Annulation 1 février 2024
Rejet 15 avril 2025
Commentaire • 0
Sur la décision
| Référence : | TA Marseille, 1re ch., 1er févr. 2024, n° 2106706 |
|---|---|
| Juridiction : | Tribunal administratif de Marseille |
| Numéro : | 2106706 |
| Type de recours : | Excès de pouvoir |
| Dispositif : | Satisfaction partielle |
| Date de dernière mise à jour : | 30 mai 2025 |
Texte intégral
Vu la procédure suivante :
Par une requête et un mémoire enregistrés les 26 juillet 2021 et 4 avril 2023, Mme A B, représentée par MCL Avocats, demande au tribunal :
1°) d’annuler l’arrêté du 21 mai 2021 par lequel le maire de la commune de Gardanne a prononcé à son encontre une sanction disciplinaire d’exclusion temporaire de fonctions de deux mois ;
2°) de mettre à la charge de la commune de Gardanne la somme de 2 000 euros au titre de l’article L. 761-1 du code de justice administrative.
Elle soutient que :
— l’arrêté attaqué est entaché d’un vice de procédure dès lors que les faits qui lui étaient reprochés dans le rapport disciplinaire n’étaient pas identiques à ceux visés dans le courrier d’information du 21 janvier 2021 ;
— l’avis du conseil de discipline n’est pas suffisamment motivé ;
— l’arrêté attaqué est entaché d’erreur de qualification juridique dès lors que les faits reprochés ne sont pas constitutifs de fautes disciplinaires mais éventuellement d’insuffisance professionnelle ;
— il est entaché d’erreur de fait dès lors que la matérialité des faits reprochés n’est pas établie ;
— la sanction infligée est disproportionnée ;
— l’arrêté attaqué est entaché de détournement de procédure.
Par un mémoire en défense enregistré le 4 octobre 2022, la commune de Gardanne, représentée par la SCP Borel et Del Prete, conclut au rejet de la requête et à ce qu’une somme de 3 000 euros soit mise à la charge de Mme B sur le fondement de l’article L. 761-1 du code de justice administrative.
Elle soutient que les moyens soulevés par Mme B ne sont pas fondés.
Par une ordonnance du 5 avril 2023, la clôture de l’instruction a été fixée en dernier lieu au 12 juin 2023.
Vu les autres pièces du dossier.
Vu :
— le code général de la fonction publique ;
— la loi n° 84-53 du 26 janvier 1984 ;
— le décret n° 89-677 du 18 septembre 1989 ;
— le code de justice administrative.
Les parties ont été régulièrement averties du jour de l’audience.
Ont été entendus au cours de l’audience publique :
— le rapport de Mme Hétier-Noël, rapporteure,
— les conclusions de Mme Sarac-Deleigne, rapporteure publique,
— et les observations de Me Extremet, représentant Mme B et de Me Baillargeon, représentant la commune de Gardanne.
Considérant ce qui suit :
1. Mme B, fonctionnaire titulaire du grade d’attachée territoriale hors classe, employée par la commune de Gardanne depuis 2007 et affectée depuis 2014 au poste de directrice générale des services, a été informée par courrier du 21 janvier 2021 de l’intention de l’autorité territoriale de prononcer à son encontre une sanction disciplinaire de révocation.
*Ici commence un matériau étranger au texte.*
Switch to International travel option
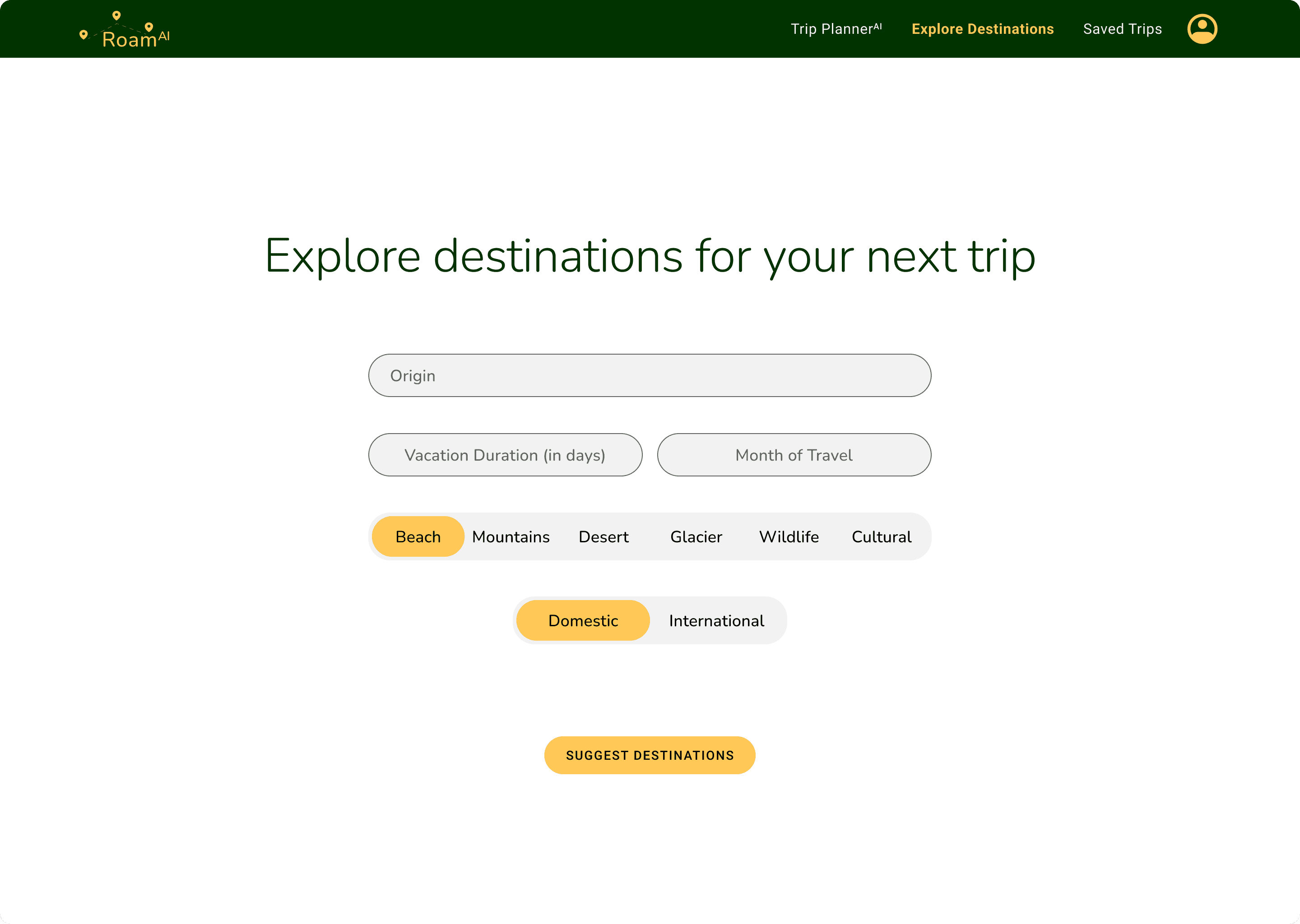The width and height of the screenshot is (1300, 924). (x=716, y=621)
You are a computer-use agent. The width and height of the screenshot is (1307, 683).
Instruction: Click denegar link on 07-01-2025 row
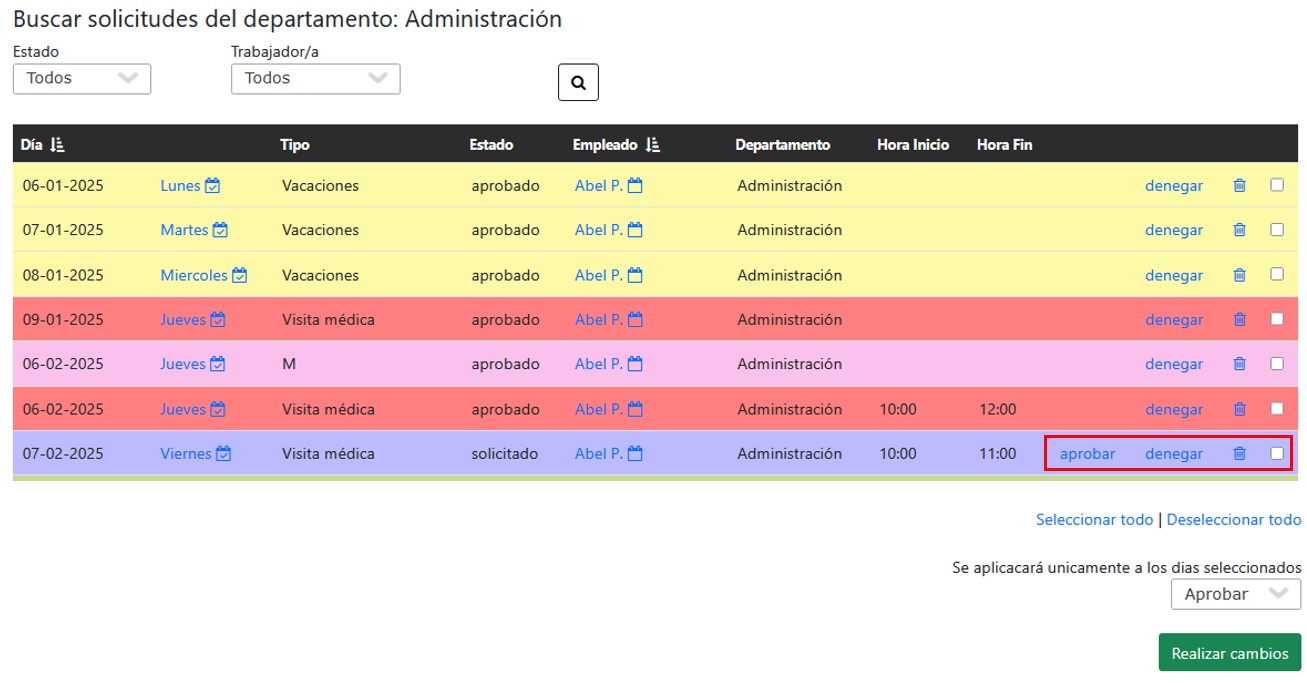click(x=1174, y=230)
Saisi par la commune, le conseil de discipline réuni le 13 avril 2021 a proposé une exclusion temporaire de fonction de deux mois par avis du 18 mai 2021. Par un arrêté du 21 mai 2021, le maire de la commune de Gardanne a prononcé à l’encontre de Mme B une sanction disciplinaire d’exclusion temporaire de fonctions d’une durée de deux mois. Mme B demande au tribunal d’annuler cet arrêté.
Sur les conclusions à fin d’annulation :
2. Aux termes de l’article L.532-5 du code général de la fonction publique : « Aucune sanction disciplinaire autre que celles classées dans le premier groupe de l’échelle des sanctions de l’article L. 533-1 ne peut être prononcée à l’encontre d’un fonctionnaire sans consultation préalable de l’organisme siégeant en conseil de discipline au sein duquel le personnel est représenté. / L’avis de cet organisme et la décision prononçant une sanction disciplinaire doivent être motivés ». Par ailleurs, aux termes de l’article 12 du décret du 18 septembre 1989 relatif à la procédure disciplinaire applicables aux fonctionnaires territoriaux : « Le conseil de discipline délibère sur les suites qui lui paraissent devoir être réservées à la procédure disciplinaire engagée. /()/La proposition ayant recueilli l’accord de la majorité des membres présents doit être motivée.() ».
3. Il résulte de ces dispositions, d’une part, que l’exigence de motivation de l’avis de la commission administrative paritaire compétente siégeant en conseil de discipline qu’elles prévoient constitue une garantie et, d’autre part, que cette motivation peut être attestée par la production, sinon de l’avis motivé lui-même, du moins du procès-verbal de la réunion de cette commission comportant des mentions suffisantes.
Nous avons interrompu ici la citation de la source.